Schon 2015 hatte sich der Freundeskreises der Stadtbibliothek ("Lesen-Hören-Wissen") in einem offenen Brief an die Öffentlichkeit und Entscheidungsträger gewandt, nach den Zukunfts- und Raumperspektiven gefragt. Jetzt hat die SPD-Fraktion im Heilbronner Gemeinderat die Initiative ergriffen und den Antrag gestellt, noch vor der Sommerpause ein Raumkonzept für die Sanierung und Gestaltung der Erweiterungsflächen sowie den Umbau der Bestandsflächen zu erstellen, dies auch für die inhaltliche Ausrichtung, den Personal- und Finanzbedarf und der Darstellung der Einsparung seit Reduzierung der Mietkosten.
Überrascht habe man zur Kenntnis genommen, so die SPD-Fraktion, dass die zugesagten Erweiterungsfläche noch nicht einmal angemietet worden seien, noch habe man sich auf das ein Konzept für die nächsten 20 Jahre verständigt. "Das ist ärgerlich" sagt SPD-Stadträtin Tanja Sagasser-Beil. Man habe der Verlängerung des Mietvertrags in dem Glauben zugestimmt, dass im Jahr 2017 geplant und im Jahr 2018 umgebaut wird." Eine zeitgemäße, an den Bedürfnissen einer digitalen Bildungsgesellschaft orientierte Bibliothek müsse mit dem gleichen Herzblut vorangebracht werden, wie andere Projekte. Die Stadt Heilbronn arbeitet derzeit an eine rneuen Kulturkonzeption.

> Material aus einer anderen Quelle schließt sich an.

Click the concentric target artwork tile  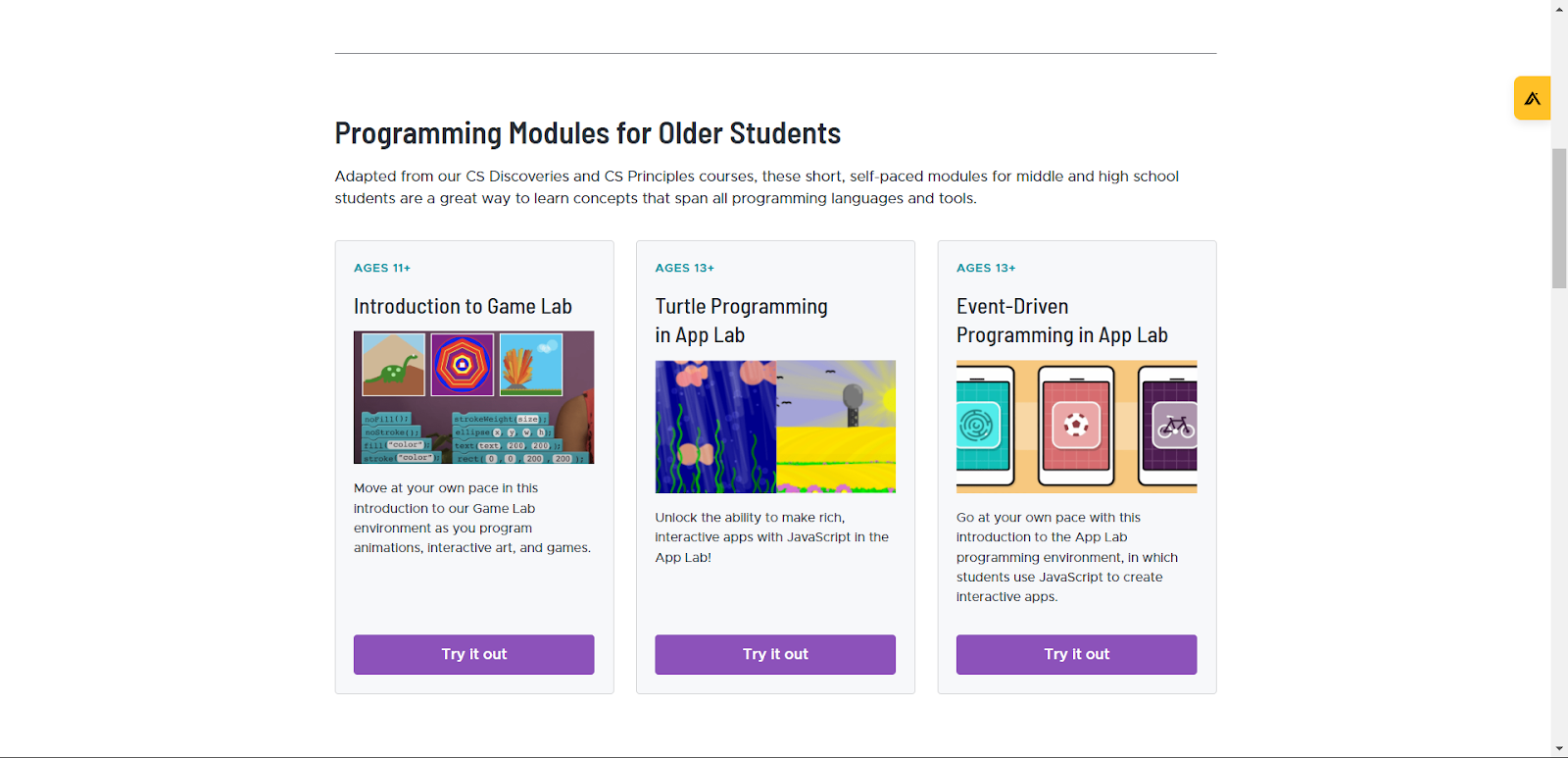tap(462, 364)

In dem Schreiben des Freundeskreises, hieß es: "Aber waren Sie schon einmal am Nachmittag in der Bibliothek? Mitten unter all den lernenden Kindern und Jugendlichen in den Gängen? Haben Sie die stickige Luft erlebt? Vorträge, ankämpfend gegen den Lärmpegel während der offiziellen Öffnungszeit?" Das war noch vor der Flüchttingswelle, die der Stadtbibliothek neue und große Besucherschichten brachte. Die Stellungnahme der Stadt aus diesen Tagen könnte auch von letzten oder vorletzten Jahr stammen: "Derzeit sind wir verwaltungsintern dabei, verschiedene Szenarien für die Erweiterung der Bibliothek zu planen und die entsprechenden, belastbaren Zahlen dazu zu erheben. Detailliertere Aussagen über Umfang, Kosten und Zeitraum der Erweiterung der Stadtbibliothek sind daher momentan noch nicht möglich."

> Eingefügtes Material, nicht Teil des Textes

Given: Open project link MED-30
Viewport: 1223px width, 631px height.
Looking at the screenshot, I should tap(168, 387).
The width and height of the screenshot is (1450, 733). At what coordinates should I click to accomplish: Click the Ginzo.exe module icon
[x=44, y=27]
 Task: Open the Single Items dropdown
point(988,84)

Gerade hat Monika Ziller die Ergebnisse einer Besucherumfrage von 2017 vorgelegt. Ein Drittel der Nutzer kommt zum Lernen, knapp die Hälfte zielgerichtet nur in die Bibliothek. Von den Nutzern bis 25 Jahre halten sich mehr als Hälfte länger als eine Stunde auf, 37 Prozent von ihnen sind "sehr zufrieden", 55 Prozent "zufrieden". Im Vergleich mit Freiburg, Ulm, Heidelberg, Karlsruhe, Pforzheim, Mannheim, Reutlingen und auch Stuttgart liegt Heilbronn bei den absoluten Besucherzahlen an dritter Stelle mit über 600.000.